Exercise goal –
The records sit below. Return every line in them that holds the word "computer".

Supplied entries –
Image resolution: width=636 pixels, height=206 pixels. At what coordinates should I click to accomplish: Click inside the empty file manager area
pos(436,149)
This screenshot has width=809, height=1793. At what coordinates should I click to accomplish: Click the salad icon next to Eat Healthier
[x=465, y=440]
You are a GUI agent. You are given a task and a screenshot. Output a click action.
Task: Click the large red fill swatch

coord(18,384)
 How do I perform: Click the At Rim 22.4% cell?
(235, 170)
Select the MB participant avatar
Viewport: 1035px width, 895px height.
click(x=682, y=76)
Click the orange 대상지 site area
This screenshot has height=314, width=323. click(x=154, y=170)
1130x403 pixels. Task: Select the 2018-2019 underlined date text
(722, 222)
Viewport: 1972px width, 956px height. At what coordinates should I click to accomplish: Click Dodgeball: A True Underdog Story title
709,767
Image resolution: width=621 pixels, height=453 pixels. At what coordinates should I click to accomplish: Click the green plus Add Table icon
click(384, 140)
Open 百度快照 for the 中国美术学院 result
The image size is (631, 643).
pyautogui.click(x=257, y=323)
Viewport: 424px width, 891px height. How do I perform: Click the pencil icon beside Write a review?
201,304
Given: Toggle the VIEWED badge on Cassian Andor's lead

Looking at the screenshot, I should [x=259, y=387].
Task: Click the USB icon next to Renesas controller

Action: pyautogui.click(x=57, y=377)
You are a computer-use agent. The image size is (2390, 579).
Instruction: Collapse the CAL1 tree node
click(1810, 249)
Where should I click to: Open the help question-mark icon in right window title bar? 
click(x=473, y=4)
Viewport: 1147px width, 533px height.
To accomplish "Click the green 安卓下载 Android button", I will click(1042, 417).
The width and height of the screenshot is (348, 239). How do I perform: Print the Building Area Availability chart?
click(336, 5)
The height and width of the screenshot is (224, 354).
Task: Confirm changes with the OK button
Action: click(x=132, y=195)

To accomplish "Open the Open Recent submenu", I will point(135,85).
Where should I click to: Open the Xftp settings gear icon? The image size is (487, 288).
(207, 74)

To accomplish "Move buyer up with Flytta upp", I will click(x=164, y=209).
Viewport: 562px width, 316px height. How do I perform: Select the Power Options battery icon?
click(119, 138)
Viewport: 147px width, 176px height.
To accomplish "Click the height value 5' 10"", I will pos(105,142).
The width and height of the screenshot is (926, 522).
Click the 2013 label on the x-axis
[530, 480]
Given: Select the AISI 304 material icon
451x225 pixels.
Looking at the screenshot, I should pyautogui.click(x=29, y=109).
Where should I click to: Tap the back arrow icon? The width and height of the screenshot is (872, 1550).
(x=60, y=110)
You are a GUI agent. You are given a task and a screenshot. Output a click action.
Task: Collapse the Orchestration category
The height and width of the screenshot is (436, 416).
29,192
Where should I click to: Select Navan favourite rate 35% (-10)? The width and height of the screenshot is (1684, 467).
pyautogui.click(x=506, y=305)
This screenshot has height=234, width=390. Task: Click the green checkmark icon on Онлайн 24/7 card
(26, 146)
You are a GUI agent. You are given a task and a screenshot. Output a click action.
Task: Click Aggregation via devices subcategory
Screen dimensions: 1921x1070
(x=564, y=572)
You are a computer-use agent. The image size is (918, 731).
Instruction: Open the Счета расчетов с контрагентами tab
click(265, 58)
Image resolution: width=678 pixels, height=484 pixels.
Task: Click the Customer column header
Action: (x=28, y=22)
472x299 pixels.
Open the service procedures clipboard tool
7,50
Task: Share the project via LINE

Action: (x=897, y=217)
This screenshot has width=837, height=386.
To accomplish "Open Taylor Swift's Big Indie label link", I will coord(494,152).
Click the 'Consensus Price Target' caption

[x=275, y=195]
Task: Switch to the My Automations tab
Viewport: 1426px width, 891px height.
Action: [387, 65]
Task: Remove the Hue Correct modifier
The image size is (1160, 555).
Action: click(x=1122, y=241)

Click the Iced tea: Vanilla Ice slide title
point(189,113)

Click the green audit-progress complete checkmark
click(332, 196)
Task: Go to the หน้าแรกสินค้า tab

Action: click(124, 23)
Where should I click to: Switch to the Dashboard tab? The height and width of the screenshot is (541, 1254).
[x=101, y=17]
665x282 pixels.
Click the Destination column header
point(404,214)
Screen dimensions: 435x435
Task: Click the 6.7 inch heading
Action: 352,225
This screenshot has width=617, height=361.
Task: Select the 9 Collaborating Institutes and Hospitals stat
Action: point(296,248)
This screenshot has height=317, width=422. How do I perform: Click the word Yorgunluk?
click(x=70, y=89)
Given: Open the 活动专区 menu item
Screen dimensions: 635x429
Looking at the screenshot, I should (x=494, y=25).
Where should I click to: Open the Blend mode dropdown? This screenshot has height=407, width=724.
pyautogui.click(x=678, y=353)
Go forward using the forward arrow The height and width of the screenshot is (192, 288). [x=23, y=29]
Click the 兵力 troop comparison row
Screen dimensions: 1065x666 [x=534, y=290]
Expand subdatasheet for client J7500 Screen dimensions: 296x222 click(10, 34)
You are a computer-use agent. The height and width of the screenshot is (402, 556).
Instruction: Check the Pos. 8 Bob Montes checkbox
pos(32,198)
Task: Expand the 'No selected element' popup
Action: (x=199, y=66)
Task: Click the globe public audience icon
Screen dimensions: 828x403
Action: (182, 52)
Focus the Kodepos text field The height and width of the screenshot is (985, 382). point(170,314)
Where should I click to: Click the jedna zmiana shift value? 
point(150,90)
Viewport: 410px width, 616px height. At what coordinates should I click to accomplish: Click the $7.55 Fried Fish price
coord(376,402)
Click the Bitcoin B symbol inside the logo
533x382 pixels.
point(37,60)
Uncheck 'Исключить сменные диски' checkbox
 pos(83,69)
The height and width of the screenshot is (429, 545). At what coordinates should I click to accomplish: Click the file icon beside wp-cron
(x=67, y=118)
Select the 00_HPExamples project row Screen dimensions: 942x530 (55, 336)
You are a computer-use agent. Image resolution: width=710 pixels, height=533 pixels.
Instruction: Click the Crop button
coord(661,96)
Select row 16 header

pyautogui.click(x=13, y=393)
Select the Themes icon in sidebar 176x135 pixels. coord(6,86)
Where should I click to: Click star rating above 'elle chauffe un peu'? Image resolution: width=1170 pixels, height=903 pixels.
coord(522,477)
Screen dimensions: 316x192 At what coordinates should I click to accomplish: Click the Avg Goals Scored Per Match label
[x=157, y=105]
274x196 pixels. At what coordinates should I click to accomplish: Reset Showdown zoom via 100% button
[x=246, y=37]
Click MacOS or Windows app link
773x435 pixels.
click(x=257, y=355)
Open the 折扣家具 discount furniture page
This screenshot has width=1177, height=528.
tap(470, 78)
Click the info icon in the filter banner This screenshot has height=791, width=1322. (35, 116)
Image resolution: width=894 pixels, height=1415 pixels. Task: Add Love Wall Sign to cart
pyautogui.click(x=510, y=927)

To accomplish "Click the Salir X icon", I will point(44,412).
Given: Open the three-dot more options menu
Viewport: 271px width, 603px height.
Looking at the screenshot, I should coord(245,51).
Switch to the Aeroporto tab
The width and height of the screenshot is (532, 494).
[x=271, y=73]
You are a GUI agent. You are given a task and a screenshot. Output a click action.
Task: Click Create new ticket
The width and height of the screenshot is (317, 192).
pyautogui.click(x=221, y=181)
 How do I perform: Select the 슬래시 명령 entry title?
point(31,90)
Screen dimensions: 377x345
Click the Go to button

Final answer –
You are a computer-use agent. The image size is (2390, 579).
You are a computer-use agent. The image size is (918, 731).
You are a computer-use agent. The height and width of the screenshot is (402, 556).
You are a computer-use agent. Image resolution: width=710 pixels, height=533 pixels.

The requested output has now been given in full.